### Task brief
Copy the material from its first line down to and including the line with "Action: pyautogui.click(x=106, y=290)", replacing "storage capacity bar" with "disk usage bar" and changing nothing else.

### Supplied data
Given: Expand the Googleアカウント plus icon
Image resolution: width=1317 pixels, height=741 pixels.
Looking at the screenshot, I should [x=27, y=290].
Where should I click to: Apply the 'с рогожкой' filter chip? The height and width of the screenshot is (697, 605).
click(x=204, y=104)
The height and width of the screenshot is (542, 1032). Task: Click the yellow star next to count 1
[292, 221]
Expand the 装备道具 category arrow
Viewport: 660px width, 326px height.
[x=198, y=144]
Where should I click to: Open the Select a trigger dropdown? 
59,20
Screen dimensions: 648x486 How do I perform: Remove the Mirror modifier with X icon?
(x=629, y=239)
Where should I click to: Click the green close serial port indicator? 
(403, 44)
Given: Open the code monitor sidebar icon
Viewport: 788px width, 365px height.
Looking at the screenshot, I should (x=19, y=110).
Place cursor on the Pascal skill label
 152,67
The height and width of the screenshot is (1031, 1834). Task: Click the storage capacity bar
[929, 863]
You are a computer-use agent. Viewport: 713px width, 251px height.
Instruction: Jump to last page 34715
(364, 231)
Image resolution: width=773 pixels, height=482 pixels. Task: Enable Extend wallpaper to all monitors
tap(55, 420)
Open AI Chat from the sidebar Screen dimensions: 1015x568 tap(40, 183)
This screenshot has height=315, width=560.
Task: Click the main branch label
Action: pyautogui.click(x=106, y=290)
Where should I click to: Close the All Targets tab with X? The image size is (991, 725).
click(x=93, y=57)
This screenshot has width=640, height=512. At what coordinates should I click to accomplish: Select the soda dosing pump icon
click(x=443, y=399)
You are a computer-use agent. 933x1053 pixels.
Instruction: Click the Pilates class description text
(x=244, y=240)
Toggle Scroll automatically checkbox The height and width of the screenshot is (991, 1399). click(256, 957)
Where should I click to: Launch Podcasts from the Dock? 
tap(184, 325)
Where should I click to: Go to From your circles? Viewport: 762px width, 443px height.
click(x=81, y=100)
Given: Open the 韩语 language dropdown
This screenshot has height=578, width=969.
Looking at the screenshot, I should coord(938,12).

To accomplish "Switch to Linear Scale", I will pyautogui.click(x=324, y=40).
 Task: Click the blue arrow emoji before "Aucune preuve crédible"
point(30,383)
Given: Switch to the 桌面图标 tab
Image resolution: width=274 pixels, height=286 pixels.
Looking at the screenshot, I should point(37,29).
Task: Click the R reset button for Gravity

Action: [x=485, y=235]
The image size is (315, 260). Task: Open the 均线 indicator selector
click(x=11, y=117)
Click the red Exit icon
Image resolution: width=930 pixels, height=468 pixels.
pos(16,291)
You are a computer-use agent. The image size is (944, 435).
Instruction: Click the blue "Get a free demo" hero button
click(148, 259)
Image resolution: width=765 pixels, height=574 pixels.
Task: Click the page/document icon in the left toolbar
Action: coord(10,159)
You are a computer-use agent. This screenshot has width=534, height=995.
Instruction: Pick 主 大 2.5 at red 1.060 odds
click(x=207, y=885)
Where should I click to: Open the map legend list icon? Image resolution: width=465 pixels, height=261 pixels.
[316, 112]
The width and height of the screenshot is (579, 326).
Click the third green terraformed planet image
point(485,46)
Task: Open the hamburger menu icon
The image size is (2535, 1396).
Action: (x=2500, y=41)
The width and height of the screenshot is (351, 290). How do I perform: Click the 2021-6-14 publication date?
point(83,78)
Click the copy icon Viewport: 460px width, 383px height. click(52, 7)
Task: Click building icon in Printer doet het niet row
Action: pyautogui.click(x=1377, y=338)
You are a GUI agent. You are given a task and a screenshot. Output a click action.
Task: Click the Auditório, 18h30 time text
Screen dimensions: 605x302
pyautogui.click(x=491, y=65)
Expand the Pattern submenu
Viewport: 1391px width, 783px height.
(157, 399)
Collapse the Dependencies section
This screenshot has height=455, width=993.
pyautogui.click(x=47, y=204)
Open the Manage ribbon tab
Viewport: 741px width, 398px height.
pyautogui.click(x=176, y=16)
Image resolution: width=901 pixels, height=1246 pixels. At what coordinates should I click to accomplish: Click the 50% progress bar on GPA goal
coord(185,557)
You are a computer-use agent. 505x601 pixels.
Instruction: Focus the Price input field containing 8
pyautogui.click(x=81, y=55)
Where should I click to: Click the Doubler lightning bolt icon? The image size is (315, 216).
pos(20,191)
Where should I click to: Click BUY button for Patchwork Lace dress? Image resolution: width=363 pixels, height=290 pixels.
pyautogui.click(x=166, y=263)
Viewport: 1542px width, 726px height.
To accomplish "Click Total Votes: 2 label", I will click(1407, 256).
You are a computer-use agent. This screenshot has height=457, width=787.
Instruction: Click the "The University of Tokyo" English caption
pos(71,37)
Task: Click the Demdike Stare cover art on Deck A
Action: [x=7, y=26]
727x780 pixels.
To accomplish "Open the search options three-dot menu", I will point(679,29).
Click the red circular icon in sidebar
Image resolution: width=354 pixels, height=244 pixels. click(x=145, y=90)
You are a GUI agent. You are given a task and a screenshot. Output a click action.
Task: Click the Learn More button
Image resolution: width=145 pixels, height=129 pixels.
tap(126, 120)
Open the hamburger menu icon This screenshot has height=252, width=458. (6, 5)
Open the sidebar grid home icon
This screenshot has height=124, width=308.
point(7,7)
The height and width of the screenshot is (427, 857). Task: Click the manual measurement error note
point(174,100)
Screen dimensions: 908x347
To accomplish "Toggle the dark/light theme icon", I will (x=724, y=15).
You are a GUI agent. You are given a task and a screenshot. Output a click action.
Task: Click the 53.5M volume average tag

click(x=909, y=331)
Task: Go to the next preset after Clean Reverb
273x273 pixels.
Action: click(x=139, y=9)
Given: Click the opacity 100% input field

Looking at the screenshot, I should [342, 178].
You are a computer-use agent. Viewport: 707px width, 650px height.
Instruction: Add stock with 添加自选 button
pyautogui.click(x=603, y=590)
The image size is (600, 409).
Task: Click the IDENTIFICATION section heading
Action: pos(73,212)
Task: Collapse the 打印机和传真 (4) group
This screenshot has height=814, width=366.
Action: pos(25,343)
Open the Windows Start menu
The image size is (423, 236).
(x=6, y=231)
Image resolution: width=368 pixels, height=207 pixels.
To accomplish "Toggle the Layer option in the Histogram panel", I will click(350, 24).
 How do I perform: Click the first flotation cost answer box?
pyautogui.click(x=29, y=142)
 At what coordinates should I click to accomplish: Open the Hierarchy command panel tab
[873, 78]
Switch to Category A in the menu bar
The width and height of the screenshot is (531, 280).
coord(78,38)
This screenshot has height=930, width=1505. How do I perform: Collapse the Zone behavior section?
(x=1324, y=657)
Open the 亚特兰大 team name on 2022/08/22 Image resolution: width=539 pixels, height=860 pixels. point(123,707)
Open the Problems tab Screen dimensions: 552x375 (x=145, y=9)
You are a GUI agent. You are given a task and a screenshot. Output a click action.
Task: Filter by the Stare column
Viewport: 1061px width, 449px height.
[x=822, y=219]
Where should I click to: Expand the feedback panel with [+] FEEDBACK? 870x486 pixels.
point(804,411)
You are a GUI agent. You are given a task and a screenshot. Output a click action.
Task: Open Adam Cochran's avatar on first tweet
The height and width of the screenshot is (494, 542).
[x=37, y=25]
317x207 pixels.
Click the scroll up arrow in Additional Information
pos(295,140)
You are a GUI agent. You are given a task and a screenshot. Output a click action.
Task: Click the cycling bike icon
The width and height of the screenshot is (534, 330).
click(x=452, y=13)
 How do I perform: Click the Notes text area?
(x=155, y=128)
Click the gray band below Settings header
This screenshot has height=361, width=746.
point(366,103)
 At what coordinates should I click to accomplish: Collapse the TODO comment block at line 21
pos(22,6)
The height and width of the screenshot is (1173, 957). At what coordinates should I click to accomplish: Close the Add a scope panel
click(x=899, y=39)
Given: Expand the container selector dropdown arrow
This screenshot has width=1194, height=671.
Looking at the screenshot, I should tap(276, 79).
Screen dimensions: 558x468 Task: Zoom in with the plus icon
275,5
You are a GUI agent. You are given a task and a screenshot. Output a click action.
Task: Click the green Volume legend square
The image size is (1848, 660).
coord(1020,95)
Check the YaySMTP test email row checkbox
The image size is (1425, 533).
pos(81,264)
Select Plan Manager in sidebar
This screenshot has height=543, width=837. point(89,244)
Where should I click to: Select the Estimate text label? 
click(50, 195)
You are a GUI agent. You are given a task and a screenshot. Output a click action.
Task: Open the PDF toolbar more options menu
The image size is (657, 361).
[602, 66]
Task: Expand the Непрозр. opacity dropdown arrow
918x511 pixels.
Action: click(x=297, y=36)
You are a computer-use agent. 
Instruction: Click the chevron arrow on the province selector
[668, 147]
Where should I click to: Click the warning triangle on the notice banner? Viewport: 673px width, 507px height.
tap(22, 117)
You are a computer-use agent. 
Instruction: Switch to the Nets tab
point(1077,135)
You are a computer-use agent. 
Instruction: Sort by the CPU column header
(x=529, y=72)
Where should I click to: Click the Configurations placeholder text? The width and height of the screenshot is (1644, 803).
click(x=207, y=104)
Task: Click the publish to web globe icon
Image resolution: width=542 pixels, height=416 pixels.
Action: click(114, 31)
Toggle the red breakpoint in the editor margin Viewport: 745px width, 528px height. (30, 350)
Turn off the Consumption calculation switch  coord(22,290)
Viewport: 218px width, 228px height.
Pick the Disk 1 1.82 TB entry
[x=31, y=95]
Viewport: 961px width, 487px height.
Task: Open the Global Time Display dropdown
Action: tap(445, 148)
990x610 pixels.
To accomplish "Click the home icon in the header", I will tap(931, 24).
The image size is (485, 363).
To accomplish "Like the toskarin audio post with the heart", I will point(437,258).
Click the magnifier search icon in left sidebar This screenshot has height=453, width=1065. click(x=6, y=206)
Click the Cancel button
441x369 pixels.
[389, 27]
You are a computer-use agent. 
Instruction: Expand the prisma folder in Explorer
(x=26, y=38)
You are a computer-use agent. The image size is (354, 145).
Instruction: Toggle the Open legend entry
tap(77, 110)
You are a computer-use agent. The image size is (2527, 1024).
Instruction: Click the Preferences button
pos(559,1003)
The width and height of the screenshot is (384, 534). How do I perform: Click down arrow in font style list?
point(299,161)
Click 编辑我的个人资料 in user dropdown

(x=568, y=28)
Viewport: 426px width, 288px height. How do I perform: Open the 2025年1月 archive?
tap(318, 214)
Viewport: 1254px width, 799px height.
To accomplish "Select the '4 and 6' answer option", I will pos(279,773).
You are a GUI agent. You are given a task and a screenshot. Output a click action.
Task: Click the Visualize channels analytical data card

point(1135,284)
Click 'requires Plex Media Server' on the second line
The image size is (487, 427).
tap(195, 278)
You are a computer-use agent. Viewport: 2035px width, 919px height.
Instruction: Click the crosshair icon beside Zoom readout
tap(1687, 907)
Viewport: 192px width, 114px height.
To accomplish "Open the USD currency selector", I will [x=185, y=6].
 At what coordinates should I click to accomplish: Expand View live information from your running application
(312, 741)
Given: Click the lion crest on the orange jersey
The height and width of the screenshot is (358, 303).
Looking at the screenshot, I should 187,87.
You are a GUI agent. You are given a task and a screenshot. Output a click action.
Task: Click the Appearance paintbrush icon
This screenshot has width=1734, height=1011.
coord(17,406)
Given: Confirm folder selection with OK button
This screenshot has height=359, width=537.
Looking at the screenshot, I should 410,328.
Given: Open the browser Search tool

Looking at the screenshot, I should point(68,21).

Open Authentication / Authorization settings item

### Reply to the task
Given: Expand the Googleアカウント plus icon
Image resolution: width=1317 pixels, height=741 pixels.
Looking at the screenshot, I should [x=27, y=290].
Where should I click to: Apply the 'с рогожкой' filter chip? The height and width of the screenshot is (697, 605).
click(x=204, y=104)
The height and width of the screenshot is (542, 1032). Task: Click the yellow star next to count 1
[292, 221]
Expand the 装备道具 category arrow
Viewport: 660px width, 326px height.
[x=198, y=144]
Where should I click to: Open the Select a trigger dropdown? 
59,20
Screen dimensions: 648x486 How do I perform: Remove the Mirror modifier with X icon?
(x=629, y=239)
Where should I click to: Click the green close serial port indicator? 
(403, 44)
Given: Open the code monitor sidebar icon
Viewport: 788px width, 365px height.
Looking at the screenshot, I should (x=19, y=110).
Place cursor on the Pascal skill label
 152,67
The height and width of the screenshot is (1031, 1834). Task: Click the disk usage bar
[929, 863]
You are a computer-use agent. Viewport: 713px width, 251px height.
Instruction: Jump to last page 34715
(364, 231)
Image resolution: width=773 pixels, height=482 pixels. Task: Enable Extend wallpaper to all monitors
tap(55, 420)
Open AI Chat from the sidebar Screen dimensions: 1015x568 tap(40, 183)
This screenshot has height=315, width=560.
Task: Click the main branch label
Action: pyautogui.click(x=106, y=290)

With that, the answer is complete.